Our cash and cash equivalent and short term investments position was $33,008 at June 30, 2019 and $11,708 at June 30, 2018.

 

Net cash generated / (used) by operating activities was $(2,894) for the three months ended June 30, 2019 and $2,967 for the three months ended June 30, 2018. We had accounts receivable of $18,221 at June 30, 2019 and $17,366 at March 31, 2019. Days outstanding increased to 92 days at the end of June 30, 2019 as compared to 85 days at the end of March 31, 2019.

 

Net cash provided / (used) by investing activities amounted to $1,134 for the three months ended June 30, 2019 compared to net cash used of $(140) for the three months ended June 30, 2018 primarily due to the payment of the purchase price for the acquisition of the India business from Majesco Limited, investments in short term investment, and purchases of property, equipment and intangible assets during the three months ended June 30, 2019.

 

Sale/(purchase) of investments in mutual funds, acquisition of business and certificate of deposits (net) was $1,207 for the three months ended June 30, 2019 and $0 for the three months ended June 30, 2018. Restricted cash was $43 at June 30, 2019 and $50 at June 30, 2018.

 

Net cash provided / (used) by financing activities was $160 for the three months ended June 30, 2018, compared to $(391) for the three months ended June 30, 2018 mainly due to the proceeds from shares issued under the Majesco Employee Stock Purchase Plan.

 

On February 25, 2019, we completed a rights offering pursuant to which we received approximately $43,477 in gross proceeds from the sale of 6,123,463 shares of our common stock to shareholders who exercised their subscription rights (including both basic and over-subscriptions) in the rights offering.

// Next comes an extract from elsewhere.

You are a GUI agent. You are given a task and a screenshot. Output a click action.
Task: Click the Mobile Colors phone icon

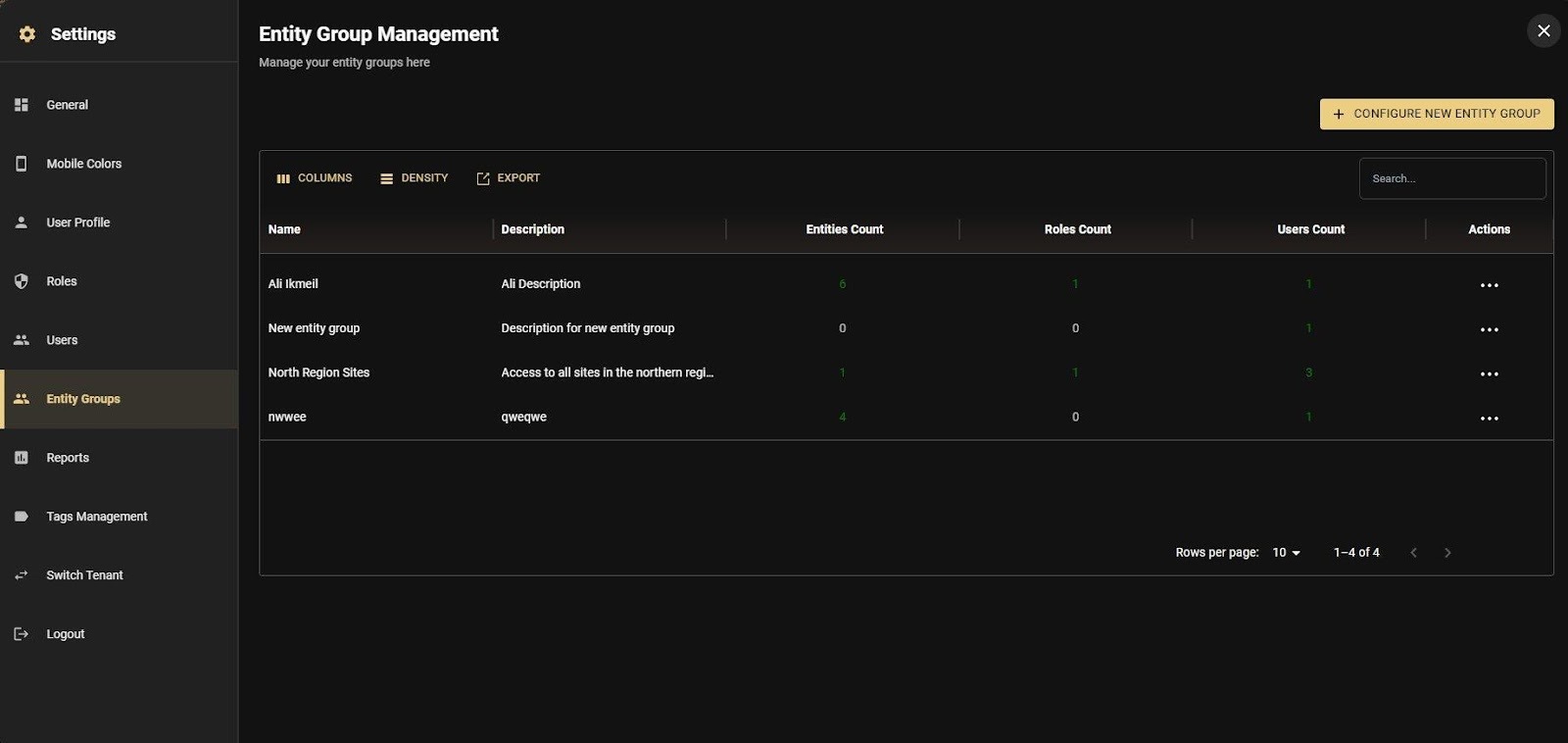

We used a portion of the proceeds from our rights offering to repay $5,000, which constituted the total amount outstanding under our loan agreement with HSBC Bank USA, National Association, and terminated this facility. We expect to use the remaining proceeds from the rights offering to fund future acquisitions and for general corporate purposes, including to fund any earnout payments under the Exaxe acquisition and the purchase of the remaining 10% of the share capital of Exaxe.

 

We believe that our cash flows from operations and available borrowings are sufficient to meet our liquidity requirements for the next twelve months, including capital expenditures.

 

Financing Arrangements

 

MSSIPL Facilities

 

On May 9, 2017, our subsidiary, Majesco Software and Solutions India Pvt. Ltd. (“MSSIPL”), and Standard Chartered Bank entered into an Export Invoice Financing Facility, Working Capital Overdraft Facility, Short Term Loans Facility, Bonds and Guarantees Facility and Pre Shipment Financing Under Export Orders Facility (the “Combined Facility”) pursuant to which Standard Chartered Bank agreed to a Combined Facility of up to 200 million Indian rupees (or approximately $2,895 at exchange rates in effect on June 30, 2019). The Export Invoice Financing Facility is for the financing of MSSIPL’s sale of goods, as evidenced by MSSIPL’s invoice to the customer. Each amount drawn is required to be repaid within 90 days. The interest on this facility is based on the marginal cost of funds based lending rate (the “MCLR”) plus a margin to be agreed with Standard Chartered Bank at the time of each drawdown. The MCLR is to be determined on the date of each disbursement and is effective until repayment. Interest will accrue from the utilization date to the date of repayment or payment of that utilization. The Working Capital Overdraft Facility and the Short Term Loans Facility are for working capital purposes and subject to sub-limits. The interest on these facilities is based on the MCLR plus a margin to be agreed with Standard Chartered Bank at the time of each borrowing. The MCLR is to be determined on the date of each disbursement and is effective until repayment or maturity. Interest will accrue from the draw down date up to the repayment or maturity date. The Bonds and Guarantees Facility is for the issuance of guarantees and subject to commissions as agreed with Standard Chartered Bank from time to time. The Pre Shipment Financing Under Export Orders Facility is for the purchase of raw material, processing, packing, transportation, warehousing and other expenses and overheads incurred by MSSIPL to ready goods for sale. The interest on this facility is based on the MCLR plus a margin to be agreed with Standard Chartered Bank at the time of each borrowing. The MCLR is to be determined on the date of utilization and is effective until repayment. Interest will accrue from the utilization date up to the repayment date.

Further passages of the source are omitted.